• _Requirement_
Can you turn the lines of the records below, from the line with "Select the Living Room on the ground floor" up to and including the line with "The image size is (666, 433). point(302,44)", into a numbered list with the blank lines left out?

>> start Records

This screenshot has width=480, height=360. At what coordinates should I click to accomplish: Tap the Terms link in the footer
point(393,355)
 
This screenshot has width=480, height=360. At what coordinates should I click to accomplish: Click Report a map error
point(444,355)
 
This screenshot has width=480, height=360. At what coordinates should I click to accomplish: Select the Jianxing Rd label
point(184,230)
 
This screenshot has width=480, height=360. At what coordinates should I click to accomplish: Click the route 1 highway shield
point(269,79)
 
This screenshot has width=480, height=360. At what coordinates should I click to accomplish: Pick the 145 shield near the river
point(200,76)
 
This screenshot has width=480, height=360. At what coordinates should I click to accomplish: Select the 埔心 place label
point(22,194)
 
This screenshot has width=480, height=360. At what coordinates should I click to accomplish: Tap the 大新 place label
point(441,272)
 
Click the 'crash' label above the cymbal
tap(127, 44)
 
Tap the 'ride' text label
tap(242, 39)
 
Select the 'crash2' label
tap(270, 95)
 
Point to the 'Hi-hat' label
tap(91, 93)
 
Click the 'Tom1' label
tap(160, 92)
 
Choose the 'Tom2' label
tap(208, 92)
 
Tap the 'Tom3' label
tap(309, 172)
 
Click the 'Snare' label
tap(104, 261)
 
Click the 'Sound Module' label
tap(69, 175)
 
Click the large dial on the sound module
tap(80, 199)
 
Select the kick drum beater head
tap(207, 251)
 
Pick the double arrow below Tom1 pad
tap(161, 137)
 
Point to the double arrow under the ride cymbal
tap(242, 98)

>> end Records
>> start Records

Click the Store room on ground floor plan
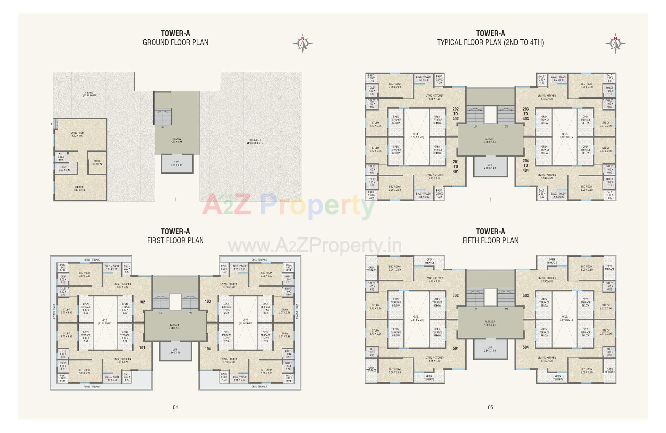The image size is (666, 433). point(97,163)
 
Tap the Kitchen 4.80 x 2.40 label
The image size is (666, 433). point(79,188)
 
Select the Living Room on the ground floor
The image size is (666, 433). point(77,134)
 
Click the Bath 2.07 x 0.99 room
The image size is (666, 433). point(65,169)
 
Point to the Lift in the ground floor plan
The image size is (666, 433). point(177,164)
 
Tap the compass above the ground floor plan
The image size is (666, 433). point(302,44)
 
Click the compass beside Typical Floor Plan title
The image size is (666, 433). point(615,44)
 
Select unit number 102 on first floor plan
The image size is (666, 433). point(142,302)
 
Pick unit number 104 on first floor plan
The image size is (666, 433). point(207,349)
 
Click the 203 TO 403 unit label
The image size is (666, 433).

>> end Records

• _Output_
1. Select the Living Room on the ground floor
2. The image size is (666, 433). point(77,134)
3. Click the Bath 2.07 x 0.99 room
4. The image size is (666, 433). point(65,169)
5. Point to the Lift in the ground floor plan
6. The image size is (666, 433). point(177,164)
7. Tap the compass above the ground floor plan
8. The image size is (666, 433). point(302,44)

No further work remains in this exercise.